» **DIRECTION**
Rewrite all of the material below, switching "status filter" to "status tab" and keeping everything else the same. Leave the pictures out.
====== SOURCE RECORDS ======
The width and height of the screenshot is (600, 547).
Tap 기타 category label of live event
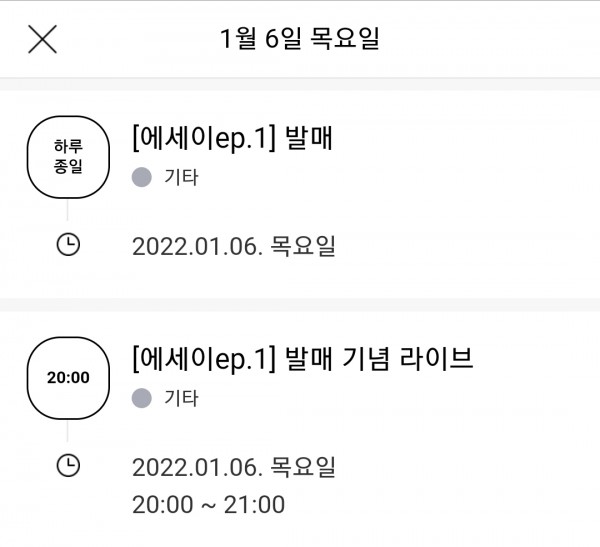[181, 398]
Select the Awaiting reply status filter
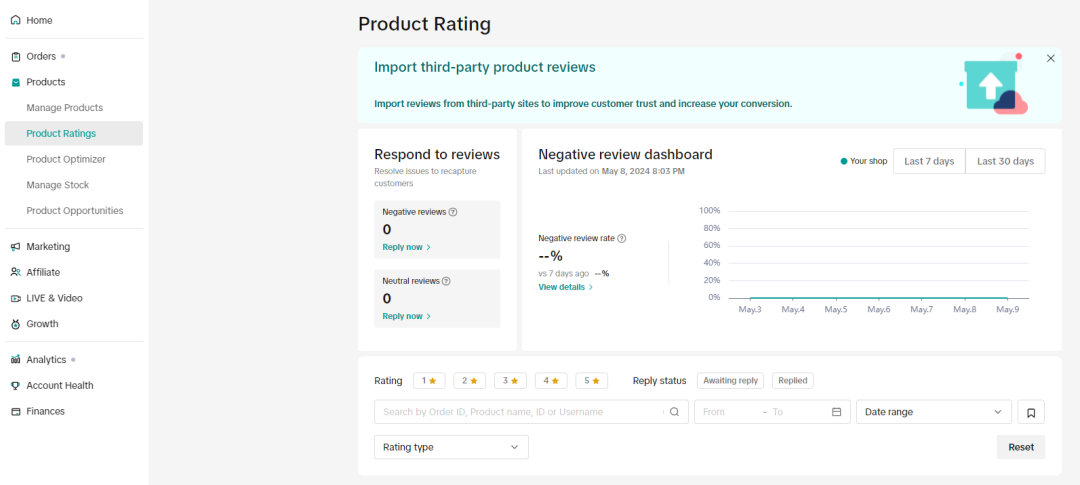Screen dimensions: 1080x485 pos(731,381)
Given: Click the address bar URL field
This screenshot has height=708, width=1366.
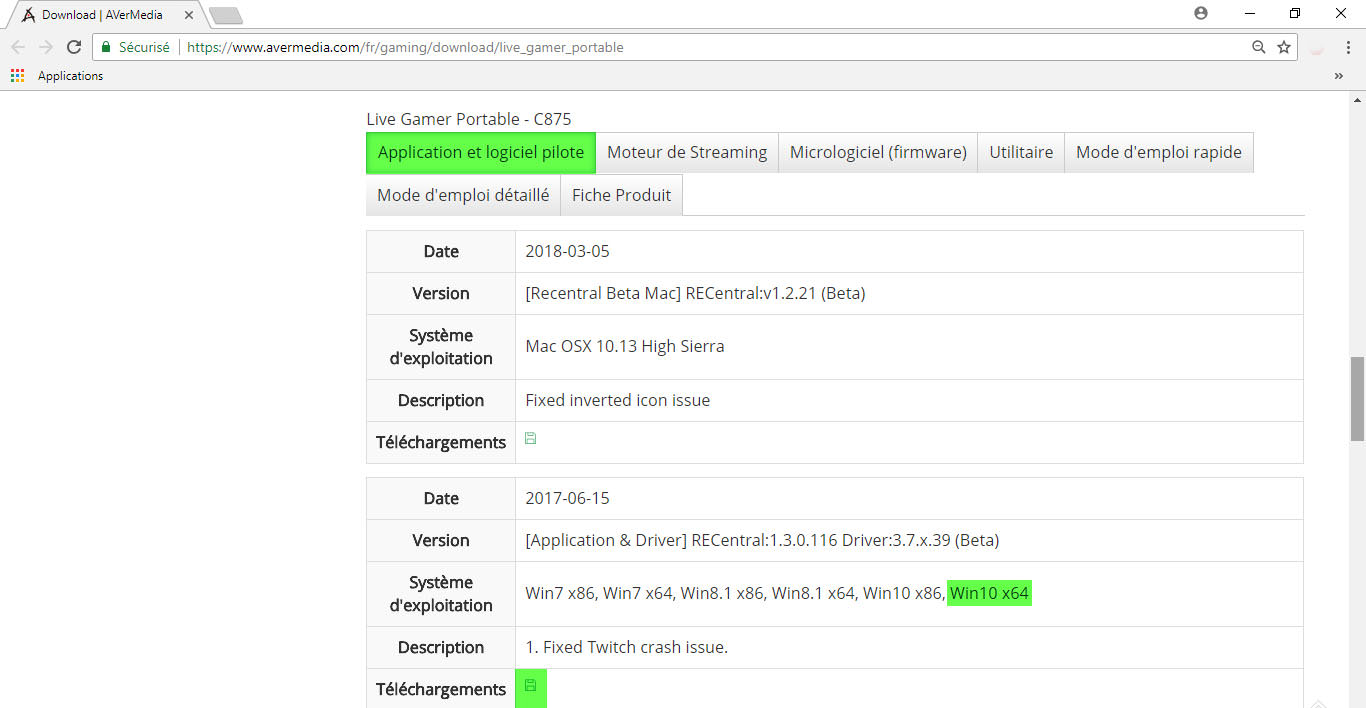Looking at the screenshot, I should [x=700, y=47].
======
» **SOLUTION TO THE PROBLEM**
The width and height of the screenshot is (600, 547).
Tap 기타 category label of live event
[181, 398]
Select the Awaiting reply status tab
Screen dimensions: 1080x485 pos(731,381)
Given: Click the address bar URL field
This screenshot has height=708, width=1366.
Looking at the screenshot, I should [x=700, y=47].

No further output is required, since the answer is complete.